C'est à cause d'elle-même. C'était une femme réservée, qui a fait disparaître une grande partie de sa correspondance, comme on peut le lire dans le dossier de presse du film et le voir dans le film. Mais Anita Hugi a pu retrouver quelques lettres qu'elle fait lire par l'actrice Marthe Keller dans «Le cauchemar de Heidi». Ces écrits révèlent par exemple que Johanna Spyri n'adhérait pas à l'idée qu'une biographie soit publiée sur elle.

Mais Anita Hugi pense aussi qu'on n'a jamais voulu en savoir plus sur la femme derrière Heidi. Petra Volpe, qui a écrit le scénario du film de 2015 et qui apparaît dans «Alptraum Heidi», a déjà eu du mal à trouver quelque chose sur elle.

Ce n'est pas la première fois qu'Anita Hugi rend visible des femmes marquantes dans un film. En 2012, elle a lancé la série «Cherchez la femme» consacrée à des artistes comme Meret Oppenheim ou Sophie Taeuber-Arp. Comme directrice des Journées de Soleure, elle a lancé un programme pluriannuel d'histoire du cinéma consacré aux pionnières du cinéma suisse et le projet «Her Story Box», qui mettait l'accent sur le travail des pionnières du cinéma.

Ne pas se laisser déconcerter

En regardant le film et en parlant avec Anita Hugi, on a immédiatement envie de sortir les vieux livres «Heidi» de l'étagère. «Beaucoup l'ont fait pendant la pandémie», sait la réalisatrice.

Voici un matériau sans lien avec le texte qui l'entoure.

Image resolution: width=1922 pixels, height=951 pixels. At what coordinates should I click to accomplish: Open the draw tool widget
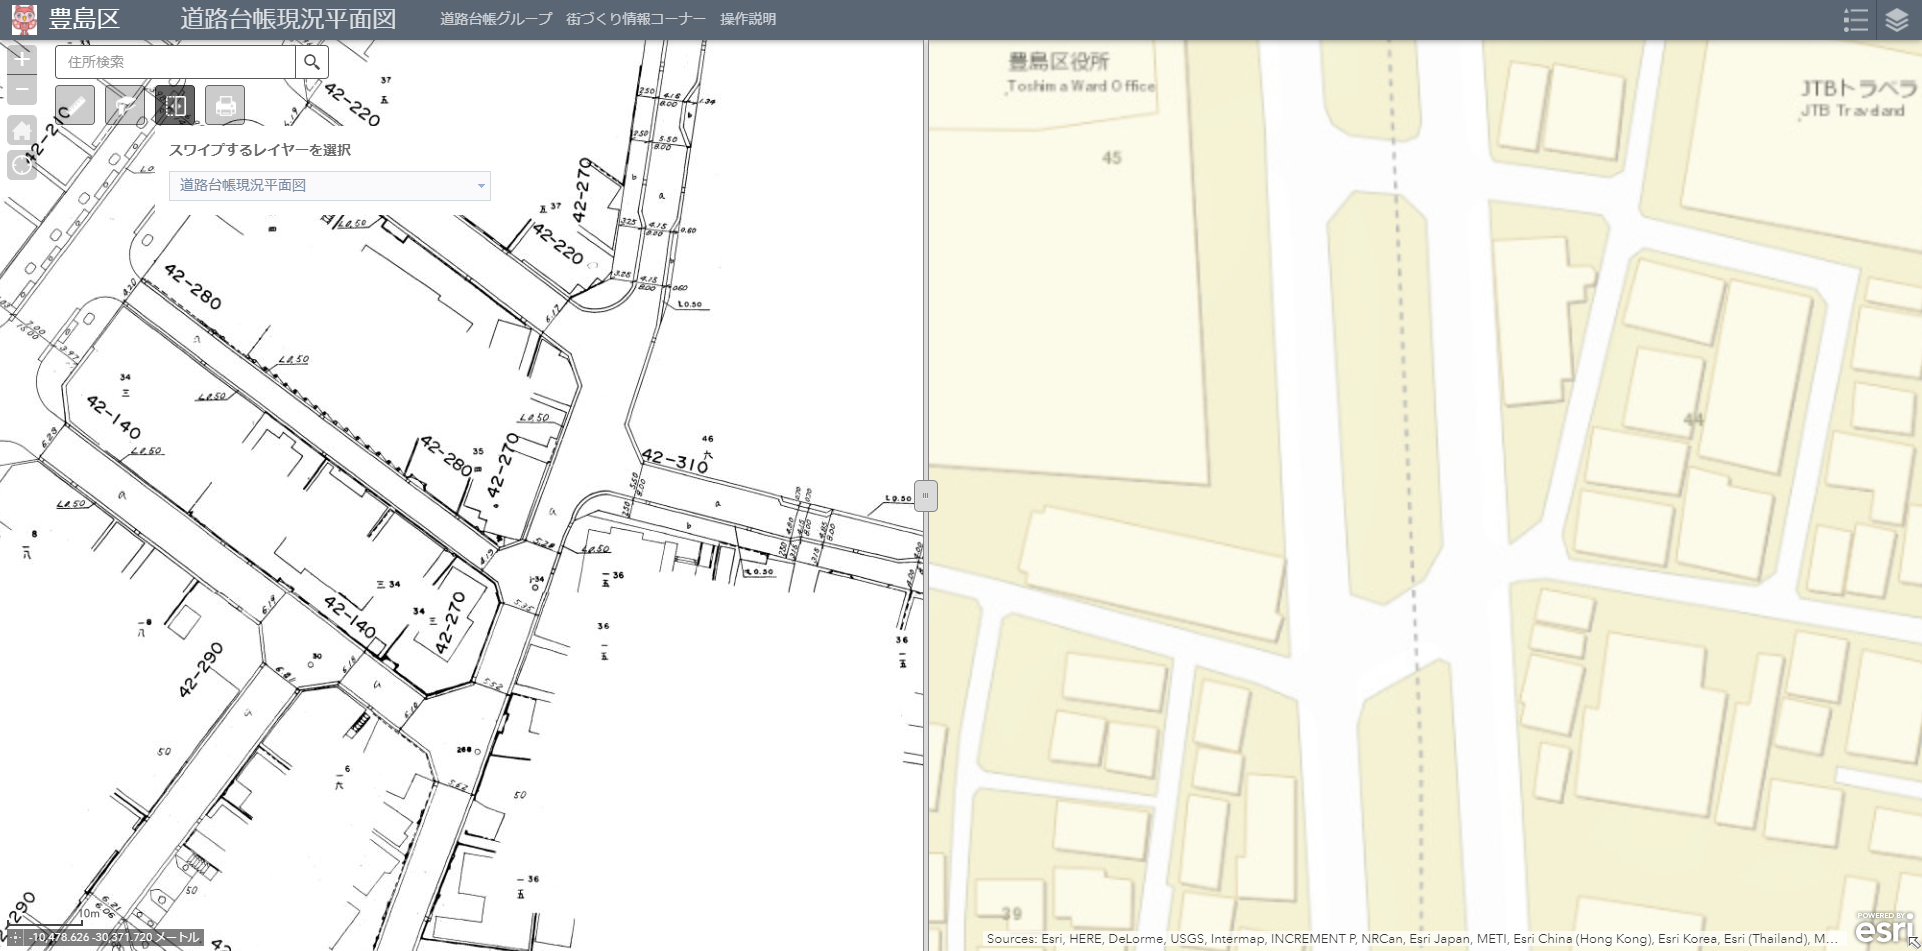pyautogui.click(x=125, y=105)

Et peut-être l'œuvre de Johanna Spyri sera-t-elle explorée plus avant grâce au «Cauchemar de Heidi».

L'important est de ne pas se laisser déconcerter par le langage un peu «vieillot» vu d'aujourd'hui. Selon Hugi, les histoires offrent beaucoup d'espace pour une narration libre. «Johanna Spyri avait une manière incroyablement passionnante et aussi moderne de penser et d'écrire». En outre, elle avait une grande compréhension de la dramaturgie, selon Hugi. «Elle aurait été une grande scénariste».

Le fait que la publication du «Cauchemar de Heidi» ait lieu presque en même temps que celle de la comédie d'horreur «Mad Heidi» est «une heureuse coïncidence». Cela montre la force de l'histoire, le mythe et une fois de plus à quel point le personnage de Heidi est encore présent aujourd'hui. Mais dans le film de Hugi, Heidi n'est finalement que le chemin qui doit mener à Johanna Spyri. La réalisatrice est convaincue qu'il existe désormais un intérêt public et «peut-être même une pression politique» pour des histoires sur le grand travail de femmes invisibles.

La première télévisée de «Le cauchemar de Heidi» a été diffusée le 27 novembre dans les «Sternstunden» de la TV alémanique SRF ainsi qu'en ligne sur srf.ch/kultur, accompagnée d'un point fort thématique sur Heidi. Au printemps 2023, le film sera diffusé sur Arte.